What are our options?There are many algorithms to choose from, but few are flexible enough to address the challenges of predicting asset returns:
- mean and volatility changes through time
- sometimes future returns are correlated with past returns, sometimes not
- sometimes future volatility is correlated with past volatility, sometimes not
- non-linear behavior
Can Mixture Models offer a solution?They have potential. First, they are based on several well-established concepts.
Markov models – These are used to model sequences where the future state depends only on the current state and not any past states. (memoryless processes)
Hidden Markov models – Used to model processes where the true state is unobserved (hidden) but there are observable factors that give us useful information to guess the true state.
Expectation-Maximization (E-M) – This is an algorithm that iterates between computing class parameters and maximizing the likelihood of the data given those parameters.
An easy way to think about applying mixture models to asset return prediction is to consider asset returns as a sequence of states or regimes. Each regime is characterized by its own descriptive statistics including mean and volatility. Example regimes could include low-volatility and high-volatility. We can also assume that asset returns will transition between these regimes based on probability. By framing the problem this way we can use mixture models, which are designed to try to estimate the sequence of regimes, each regime’s mean and variance, and the transition probabilities between regimes.
The most common is the Gaussian mixture model (GMM).

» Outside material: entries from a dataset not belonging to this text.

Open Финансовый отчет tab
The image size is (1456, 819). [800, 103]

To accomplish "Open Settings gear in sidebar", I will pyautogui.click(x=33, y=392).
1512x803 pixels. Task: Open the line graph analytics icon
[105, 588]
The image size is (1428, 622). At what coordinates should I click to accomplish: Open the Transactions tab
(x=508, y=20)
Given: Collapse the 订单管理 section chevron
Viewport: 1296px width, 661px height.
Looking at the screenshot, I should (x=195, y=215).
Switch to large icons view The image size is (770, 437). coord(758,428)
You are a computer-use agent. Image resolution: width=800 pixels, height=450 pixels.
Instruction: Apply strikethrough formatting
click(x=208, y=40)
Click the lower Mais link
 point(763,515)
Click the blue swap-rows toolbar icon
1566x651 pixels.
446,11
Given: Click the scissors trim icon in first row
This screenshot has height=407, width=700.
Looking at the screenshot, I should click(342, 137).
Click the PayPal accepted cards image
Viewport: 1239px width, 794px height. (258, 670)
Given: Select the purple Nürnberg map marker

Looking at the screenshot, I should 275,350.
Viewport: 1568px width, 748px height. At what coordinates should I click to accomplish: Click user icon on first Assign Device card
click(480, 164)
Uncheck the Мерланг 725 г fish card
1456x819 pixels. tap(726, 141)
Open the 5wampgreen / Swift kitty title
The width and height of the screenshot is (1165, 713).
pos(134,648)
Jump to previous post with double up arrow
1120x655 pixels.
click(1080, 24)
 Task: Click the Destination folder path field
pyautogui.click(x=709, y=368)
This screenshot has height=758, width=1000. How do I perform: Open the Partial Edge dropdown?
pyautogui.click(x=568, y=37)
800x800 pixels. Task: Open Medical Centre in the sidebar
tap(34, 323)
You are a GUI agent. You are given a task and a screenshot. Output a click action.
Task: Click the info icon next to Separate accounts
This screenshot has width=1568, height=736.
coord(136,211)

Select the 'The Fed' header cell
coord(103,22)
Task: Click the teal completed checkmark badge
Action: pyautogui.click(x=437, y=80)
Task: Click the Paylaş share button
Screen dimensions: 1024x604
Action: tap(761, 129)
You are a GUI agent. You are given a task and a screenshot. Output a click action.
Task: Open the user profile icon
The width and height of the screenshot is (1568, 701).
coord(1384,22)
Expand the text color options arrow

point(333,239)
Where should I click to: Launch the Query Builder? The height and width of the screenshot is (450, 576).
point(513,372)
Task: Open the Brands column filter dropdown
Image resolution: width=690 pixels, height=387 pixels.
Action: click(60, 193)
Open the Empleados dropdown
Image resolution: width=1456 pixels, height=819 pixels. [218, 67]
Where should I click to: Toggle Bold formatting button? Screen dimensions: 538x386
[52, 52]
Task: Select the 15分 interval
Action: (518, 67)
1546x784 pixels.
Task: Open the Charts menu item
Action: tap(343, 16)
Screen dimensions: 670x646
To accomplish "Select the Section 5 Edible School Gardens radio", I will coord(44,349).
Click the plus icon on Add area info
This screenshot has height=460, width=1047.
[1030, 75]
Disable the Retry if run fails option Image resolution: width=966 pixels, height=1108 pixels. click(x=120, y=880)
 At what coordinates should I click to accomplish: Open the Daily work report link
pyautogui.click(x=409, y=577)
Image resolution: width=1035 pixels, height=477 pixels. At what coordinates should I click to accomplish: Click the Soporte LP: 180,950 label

The underlying model assumption is that each regime is generated by a Gaussian process with parameters we can estimate. Under the hood, GMM employs an expectation-maximization algorithm to estimate regime parameters and the most likely sequence of regimes.
GMMs are flexible, generative models that have had success approximating non-linear data. Generative models are special in that they try to mimic the underlying data process such that we can create new data that should look like original data.